For two strings $s_1, s_2$, we define their $m$-similarity as the number of sequences $w$ of length $m$ such that $w$ is a subsequence of $s_1$ if and only if $w$ is a subsequence of $s_2$. In other words, it is the number of sequences of length $m$ that are either subsequences of both strings or subsequences of neither.

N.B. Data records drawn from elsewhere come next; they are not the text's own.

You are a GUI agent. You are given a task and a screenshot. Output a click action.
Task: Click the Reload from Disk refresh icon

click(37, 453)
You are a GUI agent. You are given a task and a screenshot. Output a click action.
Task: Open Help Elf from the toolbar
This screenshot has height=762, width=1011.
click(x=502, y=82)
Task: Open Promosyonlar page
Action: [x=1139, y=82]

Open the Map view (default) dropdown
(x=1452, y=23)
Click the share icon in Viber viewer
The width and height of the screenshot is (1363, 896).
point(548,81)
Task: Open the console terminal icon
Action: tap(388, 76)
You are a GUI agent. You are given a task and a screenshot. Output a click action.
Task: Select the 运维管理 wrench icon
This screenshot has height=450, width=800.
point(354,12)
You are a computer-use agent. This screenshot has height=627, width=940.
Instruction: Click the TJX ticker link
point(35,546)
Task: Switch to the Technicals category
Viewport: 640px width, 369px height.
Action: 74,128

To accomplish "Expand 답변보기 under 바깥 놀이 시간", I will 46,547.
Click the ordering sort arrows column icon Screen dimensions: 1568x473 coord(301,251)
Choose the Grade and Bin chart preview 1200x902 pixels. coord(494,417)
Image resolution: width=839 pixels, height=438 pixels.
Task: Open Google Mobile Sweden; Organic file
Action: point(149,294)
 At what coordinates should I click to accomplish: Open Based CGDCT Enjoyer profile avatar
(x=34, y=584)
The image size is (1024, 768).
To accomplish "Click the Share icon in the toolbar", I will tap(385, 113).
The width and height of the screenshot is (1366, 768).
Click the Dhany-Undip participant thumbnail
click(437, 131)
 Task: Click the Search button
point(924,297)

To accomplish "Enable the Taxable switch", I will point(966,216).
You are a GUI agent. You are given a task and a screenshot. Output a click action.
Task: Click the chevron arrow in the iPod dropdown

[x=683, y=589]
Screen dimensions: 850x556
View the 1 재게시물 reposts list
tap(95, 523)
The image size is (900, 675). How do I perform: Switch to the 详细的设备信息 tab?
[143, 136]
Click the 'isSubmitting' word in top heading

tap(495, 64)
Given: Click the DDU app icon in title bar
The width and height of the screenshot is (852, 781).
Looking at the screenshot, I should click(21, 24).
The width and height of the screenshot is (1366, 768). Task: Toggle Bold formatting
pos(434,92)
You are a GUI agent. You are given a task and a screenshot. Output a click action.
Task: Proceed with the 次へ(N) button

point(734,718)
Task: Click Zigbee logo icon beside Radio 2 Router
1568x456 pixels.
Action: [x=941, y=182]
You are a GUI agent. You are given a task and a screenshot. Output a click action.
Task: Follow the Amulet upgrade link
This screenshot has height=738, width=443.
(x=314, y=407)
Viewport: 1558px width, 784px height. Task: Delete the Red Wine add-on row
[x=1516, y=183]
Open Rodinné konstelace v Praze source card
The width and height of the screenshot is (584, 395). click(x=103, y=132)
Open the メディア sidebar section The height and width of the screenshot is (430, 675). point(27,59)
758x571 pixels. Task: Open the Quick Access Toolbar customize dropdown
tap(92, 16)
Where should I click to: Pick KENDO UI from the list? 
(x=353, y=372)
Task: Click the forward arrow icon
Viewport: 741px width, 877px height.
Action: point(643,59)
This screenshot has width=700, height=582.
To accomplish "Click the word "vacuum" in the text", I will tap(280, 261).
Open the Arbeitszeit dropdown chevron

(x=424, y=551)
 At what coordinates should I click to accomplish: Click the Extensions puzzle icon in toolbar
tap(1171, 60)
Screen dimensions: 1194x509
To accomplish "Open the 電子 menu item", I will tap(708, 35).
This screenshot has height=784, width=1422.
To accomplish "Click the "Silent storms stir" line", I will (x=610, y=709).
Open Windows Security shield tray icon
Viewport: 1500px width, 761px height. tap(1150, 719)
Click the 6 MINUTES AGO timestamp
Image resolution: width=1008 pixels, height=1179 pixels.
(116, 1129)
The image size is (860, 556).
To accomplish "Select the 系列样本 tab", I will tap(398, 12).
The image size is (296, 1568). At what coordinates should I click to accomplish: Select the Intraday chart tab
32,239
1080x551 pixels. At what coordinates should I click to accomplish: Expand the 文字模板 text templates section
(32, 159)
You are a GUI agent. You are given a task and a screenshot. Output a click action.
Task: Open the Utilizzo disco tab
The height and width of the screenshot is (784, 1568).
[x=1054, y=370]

Given strings $s_1, s_2$ and an integer $m$, calculate the $m$-similarity of $s_1$ and $s_2$.

Input

The input consists of three lines. The first two lines contain the sequences $s_1$ and $s_2$, respectively, each consisting of at least one and at most $1\,000\,000$ characters from the set {A, C, G, T}. The third line of the input contains an integer $m$ ($1 \le m \le 20$).

Output

Output a single integer: the $m$-similarity of strings $s_1$ and $s_2$.

Examples

Input 1

TCAGG
TAGAAG
2

Output 1

11

Note 1

To calculate the 2-similarity of the sequences TCAGG and TAGAAG, one must consider all $4^2 = 16$ possible two-letter sequences. Among them, three (CA, CG, and TC) are subsequences of only the first sequence, two (AA and GA) are subsequences of only the second, four (AG, GG, TA, TG) are subsequences of both sequences, and the remaining seven (AC, AT, CC, CT, GC, GT, and TT) are subsequences of neither. Thus, the sought 2-similarity is $4 + 7 = 11$.

Input 2

T
AG
3

Output 2

64